• _EXERCISE AIM_
After locating the line that contains "Builder Upgrades vs." in the data below, set down exactly that line and each one after it through the line that contains "Contact Us [menuitem] (1155, 45)", and nothing more.

[Stored dataset items]
::::::

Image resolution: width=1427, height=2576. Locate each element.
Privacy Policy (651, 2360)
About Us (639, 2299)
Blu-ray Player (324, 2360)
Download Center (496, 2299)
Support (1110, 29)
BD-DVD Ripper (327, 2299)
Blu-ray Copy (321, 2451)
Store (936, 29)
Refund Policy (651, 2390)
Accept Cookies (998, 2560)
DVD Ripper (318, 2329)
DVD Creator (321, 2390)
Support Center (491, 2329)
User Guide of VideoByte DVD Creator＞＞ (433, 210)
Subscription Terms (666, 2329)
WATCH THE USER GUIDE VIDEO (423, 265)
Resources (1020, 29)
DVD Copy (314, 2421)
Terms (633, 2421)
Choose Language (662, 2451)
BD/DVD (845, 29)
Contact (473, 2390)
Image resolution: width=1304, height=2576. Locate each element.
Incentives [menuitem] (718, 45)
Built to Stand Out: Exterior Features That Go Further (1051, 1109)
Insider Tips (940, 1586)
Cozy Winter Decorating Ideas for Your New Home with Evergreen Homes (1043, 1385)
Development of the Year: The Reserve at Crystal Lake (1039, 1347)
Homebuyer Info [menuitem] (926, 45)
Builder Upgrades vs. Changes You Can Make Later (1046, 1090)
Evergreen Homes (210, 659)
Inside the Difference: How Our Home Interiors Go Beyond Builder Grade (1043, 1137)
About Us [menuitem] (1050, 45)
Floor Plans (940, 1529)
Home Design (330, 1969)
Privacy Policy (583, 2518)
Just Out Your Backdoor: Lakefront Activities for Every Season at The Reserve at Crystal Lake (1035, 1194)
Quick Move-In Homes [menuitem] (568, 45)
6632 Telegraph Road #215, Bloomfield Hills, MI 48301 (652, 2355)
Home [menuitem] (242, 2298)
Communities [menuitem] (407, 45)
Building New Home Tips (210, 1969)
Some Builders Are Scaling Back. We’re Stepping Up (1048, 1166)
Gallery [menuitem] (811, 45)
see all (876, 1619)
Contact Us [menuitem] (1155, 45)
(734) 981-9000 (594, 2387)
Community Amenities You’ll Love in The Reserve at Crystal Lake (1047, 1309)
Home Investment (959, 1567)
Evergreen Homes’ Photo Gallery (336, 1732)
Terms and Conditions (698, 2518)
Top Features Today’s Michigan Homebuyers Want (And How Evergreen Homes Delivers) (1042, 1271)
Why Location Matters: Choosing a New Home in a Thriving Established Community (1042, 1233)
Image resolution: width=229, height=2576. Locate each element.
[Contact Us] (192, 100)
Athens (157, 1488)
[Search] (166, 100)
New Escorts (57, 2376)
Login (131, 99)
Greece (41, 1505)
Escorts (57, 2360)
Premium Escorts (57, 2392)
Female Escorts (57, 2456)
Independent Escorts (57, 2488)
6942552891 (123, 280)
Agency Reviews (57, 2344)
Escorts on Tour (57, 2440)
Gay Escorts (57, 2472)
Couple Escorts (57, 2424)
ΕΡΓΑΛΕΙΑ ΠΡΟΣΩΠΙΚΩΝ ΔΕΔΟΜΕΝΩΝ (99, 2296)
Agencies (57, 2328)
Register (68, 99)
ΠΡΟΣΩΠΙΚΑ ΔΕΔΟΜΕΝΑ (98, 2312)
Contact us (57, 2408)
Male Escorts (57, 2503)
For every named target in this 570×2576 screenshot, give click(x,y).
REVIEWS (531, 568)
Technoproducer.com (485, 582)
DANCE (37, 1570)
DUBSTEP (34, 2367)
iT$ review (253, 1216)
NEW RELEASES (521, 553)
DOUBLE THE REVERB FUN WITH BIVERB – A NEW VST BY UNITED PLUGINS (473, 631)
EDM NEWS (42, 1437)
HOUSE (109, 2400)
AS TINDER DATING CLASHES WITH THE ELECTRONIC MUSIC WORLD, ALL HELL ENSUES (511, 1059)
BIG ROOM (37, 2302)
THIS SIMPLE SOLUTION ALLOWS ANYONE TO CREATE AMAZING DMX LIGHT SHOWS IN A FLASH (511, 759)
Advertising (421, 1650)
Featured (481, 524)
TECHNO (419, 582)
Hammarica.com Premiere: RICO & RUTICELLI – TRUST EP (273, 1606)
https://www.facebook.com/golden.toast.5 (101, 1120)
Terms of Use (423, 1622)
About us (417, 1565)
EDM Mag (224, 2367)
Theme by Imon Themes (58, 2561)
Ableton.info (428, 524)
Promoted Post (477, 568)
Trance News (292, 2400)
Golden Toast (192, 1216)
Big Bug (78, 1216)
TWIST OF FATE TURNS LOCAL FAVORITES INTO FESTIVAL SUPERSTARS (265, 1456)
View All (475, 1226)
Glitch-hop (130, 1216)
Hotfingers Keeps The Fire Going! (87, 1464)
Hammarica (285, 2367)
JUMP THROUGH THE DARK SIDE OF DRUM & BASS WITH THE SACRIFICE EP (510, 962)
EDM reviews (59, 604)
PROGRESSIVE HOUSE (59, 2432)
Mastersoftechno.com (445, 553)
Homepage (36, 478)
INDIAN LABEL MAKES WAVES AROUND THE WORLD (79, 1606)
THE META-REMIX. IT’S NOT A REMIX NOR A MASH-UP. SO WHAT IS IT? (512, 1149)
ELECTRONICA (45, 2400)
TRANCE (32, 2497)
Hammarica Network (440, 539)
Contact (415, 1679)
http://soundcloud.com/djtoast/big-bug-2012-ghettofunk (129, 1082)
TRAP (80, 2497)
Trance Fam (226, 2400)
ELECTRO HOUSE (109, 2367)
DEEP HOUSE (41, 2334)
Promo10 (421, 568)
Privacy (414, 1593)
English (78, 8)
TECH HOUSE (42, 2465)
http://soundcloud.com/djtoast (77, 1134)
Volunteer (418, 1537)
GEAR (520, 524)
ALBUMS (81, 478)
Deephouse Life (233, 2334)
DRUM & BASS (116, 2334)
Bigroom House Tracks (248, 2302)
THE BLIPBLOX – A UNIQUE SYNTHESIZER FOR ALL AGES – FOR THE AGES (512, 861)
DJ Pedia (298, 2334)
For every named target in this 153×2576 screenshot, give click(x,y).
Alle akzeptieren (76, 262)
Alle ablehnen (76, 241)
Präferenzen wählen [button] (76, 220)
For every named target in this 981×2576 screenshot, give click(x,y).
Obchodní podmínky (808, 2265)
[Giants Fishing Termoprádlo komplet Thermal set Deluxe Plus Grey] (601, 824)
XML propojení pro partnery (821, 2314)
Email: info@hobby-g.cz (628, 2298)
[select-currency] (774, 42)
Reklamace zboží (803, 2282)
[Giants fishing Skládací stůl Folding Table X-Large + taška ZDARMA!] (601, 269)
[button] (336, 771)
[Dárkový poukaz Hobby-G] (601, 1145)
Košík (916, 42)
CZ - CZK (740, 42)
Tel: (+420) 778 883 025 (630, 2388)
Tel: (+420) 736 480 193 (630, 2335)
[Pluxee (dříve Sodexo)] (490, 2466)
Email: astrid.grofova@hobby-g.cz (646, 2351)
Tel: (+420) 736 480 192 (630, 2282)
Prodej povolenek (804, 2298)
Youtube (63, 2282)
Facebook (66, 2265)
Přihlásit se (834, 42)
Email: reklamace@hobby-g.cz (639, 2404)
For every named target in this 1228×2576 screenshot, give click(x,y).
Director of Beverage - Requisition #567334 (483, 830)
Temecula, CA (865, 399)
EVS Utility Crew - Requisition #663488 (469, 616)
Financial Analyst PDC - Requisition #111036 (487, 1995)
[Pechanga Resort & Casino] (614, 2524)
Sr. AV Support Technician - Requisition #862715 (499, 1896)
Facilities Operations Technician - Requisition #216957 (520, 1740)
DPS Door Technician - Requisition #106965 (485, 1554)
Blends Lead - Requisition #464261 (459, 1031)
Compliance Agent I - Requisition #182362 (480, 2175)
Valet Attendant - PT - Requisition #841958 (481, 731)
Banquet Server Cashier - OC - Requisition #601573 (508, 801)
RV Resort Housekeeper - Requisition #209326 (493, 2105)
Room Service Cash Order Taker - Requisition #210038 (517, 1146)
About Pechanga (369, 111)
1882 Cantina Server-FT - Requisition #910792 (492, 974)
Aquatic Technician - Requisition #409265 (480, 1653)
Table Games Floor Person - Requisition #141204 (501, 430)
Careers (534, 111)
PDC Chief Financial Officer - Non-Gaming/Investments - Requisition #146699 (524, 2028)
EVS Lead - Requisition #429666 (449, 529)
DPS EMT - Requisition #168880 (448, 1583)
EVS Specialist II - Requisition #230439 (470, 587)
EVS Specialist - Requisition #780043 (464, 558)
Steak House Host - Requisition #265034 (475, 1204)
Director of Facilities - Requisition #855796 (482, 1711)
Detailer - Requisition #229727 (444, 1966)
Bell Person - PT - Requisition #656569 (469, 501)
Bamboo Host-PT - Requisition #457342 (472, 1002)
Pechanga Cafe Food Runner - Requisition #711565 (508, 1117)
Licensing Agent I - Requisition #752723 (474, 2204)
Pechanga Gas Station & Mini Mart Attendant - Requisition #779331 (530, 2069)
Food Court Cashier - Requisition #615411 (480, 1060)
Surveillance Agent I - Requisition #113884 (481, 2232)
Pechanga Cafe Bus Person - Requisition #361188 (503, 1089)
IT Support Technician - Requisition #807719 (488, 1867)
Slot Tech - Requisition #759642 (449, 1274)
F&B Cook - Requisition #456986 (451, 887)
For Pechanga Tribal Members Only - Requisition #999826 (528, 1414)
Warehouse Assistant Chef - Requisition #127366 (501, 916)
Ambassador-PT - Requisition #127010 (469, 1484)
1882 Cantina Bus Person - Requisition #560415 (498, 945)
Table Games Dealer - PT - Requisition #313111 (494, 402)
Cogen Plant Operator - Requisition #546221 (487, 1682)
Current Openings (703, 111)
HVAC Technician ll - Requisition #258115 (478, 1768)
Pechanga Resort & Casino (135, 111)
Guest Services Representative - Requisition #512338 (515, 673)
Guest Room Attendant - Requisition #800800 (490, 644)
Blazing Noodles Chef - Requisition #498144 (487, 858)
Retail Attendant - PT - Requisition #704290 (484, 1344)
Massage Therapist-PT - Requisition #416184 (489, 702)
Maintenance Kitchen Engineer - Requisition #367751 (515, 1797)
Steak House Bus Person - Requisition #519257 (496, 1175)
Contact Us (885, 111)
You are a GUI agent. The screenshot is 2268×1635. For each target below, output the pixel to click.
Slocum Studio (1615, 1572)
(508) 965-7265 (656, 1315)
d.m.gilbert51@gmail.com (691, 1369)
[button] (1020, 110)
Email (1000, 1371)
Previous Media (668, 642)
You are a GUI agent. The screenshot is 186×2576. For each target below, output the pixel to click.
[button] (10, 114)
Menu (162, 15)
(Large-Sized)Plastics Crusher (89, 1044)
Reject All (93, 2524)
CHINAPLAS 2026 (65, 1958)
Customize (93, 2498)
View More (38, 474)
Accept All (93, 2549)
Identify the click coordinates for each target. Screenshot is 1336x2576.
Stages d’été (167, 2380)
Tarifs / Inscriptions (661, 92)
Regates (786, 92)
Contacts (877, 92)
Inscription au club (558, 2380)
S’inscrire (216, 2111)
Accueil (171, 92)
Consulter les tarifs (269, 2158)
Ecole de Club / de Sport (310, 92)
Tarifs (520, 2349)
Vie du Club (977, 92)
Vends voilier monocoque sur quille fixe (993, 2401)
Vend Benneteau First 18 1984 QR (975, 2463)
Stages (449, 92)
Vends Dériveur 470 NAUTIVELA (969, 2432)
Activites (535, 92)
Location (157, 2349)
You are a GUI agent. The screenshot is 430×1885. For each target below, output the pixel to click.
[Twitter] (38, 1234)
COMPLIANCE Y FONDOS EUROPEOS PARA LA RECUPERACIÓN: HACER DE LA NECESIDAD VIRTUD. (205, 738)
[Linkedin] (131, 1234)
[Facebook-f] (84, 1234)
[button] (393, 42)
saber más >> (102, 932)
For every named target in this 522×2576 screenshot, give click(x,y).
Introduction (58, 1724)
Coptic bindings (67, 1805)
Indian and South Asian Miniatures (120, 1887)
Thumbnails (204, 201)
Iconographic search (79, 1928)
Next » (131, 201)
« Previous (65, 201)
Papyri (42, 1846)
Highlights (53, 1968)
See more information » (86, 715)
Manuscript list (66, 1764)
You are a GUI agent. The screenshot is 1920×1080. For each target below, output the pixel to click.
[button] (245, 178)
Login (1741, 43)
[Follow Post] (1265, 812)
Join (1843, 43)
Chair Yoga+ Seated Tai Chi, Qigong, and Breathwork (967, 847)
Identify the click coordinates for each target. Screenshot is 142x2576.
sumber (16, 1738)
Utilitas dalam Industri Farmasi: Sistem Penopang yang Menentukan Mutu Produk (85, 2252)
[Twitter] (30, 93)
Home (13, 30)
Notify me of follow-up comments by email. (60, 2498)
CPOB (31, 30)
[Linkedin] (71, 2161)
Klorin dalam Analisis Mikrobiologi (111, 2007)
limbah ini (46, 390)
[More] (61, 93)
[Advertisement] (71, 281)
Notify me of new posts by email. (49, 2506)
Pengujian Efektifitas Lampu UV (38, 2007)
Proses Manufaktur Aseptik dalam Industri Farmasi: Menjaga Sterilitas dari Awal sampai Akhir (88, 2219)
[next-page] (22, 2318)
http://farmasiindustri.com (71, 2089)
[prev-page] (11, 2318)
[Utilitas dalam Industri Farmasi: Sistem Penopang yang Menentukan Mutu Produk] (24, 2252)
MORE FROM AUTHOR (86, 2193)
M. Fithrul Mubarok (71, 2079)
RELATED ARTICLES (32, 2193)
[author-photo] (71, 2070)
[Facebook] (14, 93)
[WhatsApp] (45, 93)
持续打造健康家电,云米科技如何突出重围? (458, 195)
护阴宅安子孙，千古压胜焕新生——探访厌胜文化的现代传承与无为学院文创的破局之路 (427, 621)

::::::

• _RESPONSE BELOW_
Builder Upgrades vs. Changes You Can Make Later (1046, 1090)
Evergreen Homes (210, 659)
Inside the Difference: How Our Home Interiors Go Beyond Builder Grade (1043, 1137)
About Us [menuitem] (1050, 45)
Floor Plans (940, 1529)
Home Design (330, 1969)
Privacy Policy (583, 2518)
Just Out Your Backdoor: Lakefront Activities for Every Season at The Reserve at Crystal Lake (1035, 1194)
Quick Move-In Homes [menuitem] (568, 45)
6632 Telegraph Road #215, Bloomfield Hills, MI 48301 (652, 2355)
Home [menuitem] (242, 2298)
Communities [menuitem] (407, 45)
Building New Home Tips (210, 1969)
Some Builders Are Scaling Back. We’re Stepping Up (1048, 1166)
Gallery [menuitem] (811, 45)
see all (876, 1619)
Contact Us [menuitem] (1155, 45)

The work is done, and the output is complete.